§ YOUR INSTRUCTIONS:
Using the data below, show every line where the word "will" occurs.

§ RECORDS TO USE:
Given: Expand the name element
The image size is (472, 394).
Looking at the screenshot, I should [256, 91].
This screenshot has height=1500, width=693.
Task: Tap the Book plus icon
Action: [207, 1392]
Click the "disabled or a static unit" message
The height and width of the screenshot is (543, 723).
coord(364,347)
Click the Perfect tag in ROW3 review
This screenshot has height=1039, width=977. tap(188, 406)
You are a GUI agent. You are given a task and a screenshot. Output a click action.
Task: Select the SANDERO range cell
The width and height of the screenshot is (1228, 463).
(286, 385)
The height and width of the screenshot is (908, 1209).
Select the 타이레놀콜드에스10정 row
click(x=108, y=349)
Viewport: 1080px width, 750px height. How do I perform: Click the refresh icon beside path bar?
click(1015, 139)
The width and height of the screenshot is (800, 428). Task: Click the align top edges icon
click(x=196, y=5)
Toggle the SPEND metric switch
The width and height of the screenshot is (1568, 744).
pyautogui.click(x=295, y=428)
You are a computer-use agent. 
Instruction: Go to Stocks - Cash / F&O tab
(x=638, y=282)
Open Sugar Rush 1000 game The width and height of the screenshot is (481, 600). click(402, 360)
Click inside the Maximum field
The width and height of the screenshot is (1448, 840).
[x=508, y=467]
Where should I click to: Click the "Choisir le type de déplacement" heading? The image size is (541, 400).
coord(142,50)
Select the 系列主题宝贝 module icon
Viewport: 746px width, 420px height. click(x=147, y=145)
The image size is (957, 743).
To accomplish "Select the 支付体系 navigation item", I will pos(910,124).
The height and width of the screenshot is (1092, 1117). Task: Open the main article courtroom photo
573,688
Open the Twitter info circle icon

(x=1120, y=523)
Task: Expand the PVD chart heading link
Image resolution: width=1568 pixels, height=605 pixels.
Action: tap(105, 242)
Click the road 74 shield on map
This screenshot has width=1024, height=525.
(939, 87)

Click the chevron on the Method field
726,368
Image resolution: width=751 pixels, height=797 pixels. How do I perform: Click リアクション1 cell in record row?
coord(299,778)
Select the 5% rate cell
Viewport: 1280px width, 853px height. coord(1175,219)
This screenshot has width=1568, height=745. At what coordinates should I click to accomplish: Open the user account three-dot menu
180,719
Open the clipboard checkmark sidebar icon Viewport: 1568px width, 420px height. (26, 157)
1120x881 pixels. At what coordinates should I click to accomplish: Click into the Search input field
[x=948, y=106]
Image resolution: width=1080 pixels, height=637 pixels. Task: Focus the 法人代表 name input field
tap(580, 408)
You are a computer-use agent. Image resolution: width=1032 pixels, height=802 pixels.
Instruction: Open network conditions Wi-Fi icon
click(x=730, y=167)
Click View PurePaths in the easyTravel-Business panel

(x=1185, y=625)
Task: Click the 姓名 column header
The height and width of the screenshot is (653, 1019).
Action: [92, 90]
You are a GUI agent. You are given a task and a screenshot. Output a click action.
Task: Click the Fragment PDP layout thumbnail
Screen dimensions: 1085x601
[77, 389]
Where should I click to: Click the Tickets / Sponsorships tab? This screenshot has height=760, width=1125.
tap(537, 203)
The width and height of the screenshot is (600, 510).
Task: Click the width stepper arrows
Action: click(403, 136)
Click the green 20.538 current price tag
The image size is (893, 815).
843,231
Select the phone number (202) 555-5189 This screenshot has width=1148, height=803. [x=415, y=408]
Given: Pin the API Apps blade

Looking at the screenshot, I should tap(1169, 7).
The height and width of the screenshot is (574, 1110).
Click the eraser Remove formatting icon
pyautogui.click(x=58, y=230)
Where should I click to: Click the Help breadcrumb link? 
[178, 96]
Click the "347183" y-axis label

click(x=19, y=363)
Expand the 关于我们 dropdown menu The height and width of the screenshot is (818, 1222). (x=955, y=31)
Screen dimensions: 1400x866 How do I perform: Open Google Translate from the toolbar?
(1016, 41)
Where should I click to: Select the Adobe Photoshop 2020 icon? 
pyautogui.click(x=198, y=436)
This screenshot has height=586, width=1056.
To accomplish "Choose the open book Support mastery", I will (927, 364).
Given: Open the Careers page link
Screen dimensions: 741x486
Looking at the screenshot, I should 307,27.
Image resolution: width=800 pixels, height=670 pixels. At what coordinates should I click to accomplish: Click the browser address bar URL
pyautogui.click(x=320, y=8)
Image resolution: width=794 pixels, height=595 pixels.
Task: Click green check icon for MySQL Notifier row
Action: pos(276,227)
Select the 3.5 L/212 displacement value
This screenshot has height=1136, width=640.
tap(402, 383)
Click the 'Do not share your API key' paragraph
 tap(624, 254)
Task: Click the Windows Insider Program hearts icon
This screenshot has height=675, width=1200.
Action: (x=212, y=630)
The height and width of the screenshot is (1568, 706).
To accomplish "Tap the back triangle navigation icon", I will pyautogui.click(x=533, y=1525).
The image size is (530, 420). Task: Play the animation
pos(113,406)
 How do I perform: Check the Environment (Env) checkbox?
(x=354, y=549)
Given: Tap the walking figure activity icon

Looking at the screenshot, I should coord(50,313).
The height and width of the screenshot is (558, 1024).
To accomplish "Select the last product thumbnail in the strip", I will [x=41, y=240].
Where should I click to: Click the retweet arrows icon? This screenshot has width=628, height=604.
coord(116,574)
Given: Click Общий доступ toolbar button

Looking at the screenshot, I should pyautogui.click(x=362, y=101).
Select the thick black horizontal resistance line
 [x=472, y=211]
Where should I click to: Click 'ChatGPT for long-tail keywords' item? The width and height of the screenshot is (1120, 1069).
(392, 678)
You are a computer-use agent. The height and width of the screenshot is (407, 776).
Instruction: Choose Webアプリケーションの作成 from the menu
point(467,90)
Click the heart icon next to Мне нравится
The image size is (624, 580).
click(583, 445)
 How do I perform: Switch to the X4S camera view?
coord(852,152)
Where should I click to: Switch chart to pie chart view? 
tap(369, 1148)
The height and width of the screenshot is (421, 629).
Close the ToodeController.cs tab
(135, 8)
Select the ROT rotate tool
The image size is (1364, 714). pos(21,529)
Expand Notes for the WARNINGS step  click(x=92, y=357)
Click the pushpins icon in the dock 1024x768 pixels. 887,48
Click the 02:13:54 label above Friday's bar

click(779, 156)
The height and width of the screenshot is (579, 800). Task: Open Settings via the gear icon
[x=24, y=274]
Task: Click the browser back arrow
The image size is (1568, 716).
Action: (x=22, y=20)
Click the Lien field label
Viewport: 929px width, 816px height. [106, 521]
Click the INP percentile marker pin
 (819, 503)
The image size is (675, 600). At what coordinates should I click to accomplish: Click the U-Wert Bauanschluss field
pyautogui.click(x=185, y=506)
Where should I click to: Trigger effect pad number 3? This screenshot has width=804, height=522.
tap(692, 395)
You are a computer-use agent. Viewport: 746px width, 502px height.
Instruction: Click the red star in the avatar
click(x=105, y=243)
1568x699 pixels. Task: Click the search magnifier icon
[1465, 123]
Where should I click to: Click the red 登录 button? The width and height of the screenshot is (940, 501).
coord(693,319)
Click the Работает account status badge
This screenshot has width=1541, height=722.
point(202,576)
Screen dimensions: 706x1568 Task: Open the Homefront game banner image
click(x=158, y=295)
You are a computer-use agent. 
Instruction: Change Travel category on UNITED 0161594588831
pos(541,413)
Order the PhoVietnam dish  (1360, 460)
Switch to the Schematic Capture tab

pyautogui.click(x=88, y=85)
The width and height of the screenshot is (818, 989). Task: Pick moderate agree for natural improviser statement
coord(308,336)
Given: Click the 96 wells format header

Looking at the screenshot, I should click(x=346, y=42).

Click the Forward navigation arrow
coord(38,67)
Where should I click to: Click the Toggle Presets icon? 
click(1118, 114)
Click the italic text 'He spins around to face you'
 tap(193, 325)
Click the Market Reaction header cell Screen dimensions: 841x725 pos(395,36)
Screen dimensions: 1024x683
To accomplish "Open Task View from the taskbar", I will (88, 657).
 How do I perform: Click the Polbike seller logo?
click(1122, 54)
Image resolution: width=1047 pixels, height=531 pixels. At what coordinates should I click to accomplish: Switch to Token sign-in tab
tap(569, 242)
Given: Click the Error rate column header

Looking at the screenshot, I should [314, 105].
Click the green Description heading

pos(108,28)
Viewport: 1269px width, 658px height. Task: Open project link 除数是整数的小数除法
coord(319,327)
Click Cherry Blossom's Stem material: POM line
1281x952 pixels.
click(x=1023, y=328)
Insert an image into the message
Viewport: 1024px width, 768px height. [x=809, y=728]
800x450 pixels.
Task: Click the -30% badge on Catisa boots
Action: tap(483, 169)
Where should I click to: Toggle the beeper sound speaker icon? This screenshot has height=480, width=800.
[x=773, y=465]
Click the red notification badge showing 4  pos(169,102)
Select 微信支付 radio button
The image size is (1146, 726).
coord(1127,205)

§ EXERCISE OUTPUT:
To accomplish "Select the 支付体系 navigation item", I will pos(910,124).
To accomplish "Choose the open book Support mastery", I will (927, 364).
To accomplish "Tap the back triangle navigation icon", I will pyautogui.click(x=533, y=1525).
To accomplish "Select the last product thumbnail in the strip", I will [x=41, y=240].
To accomplish "Open Task View from the taskbar", I will (88, 657).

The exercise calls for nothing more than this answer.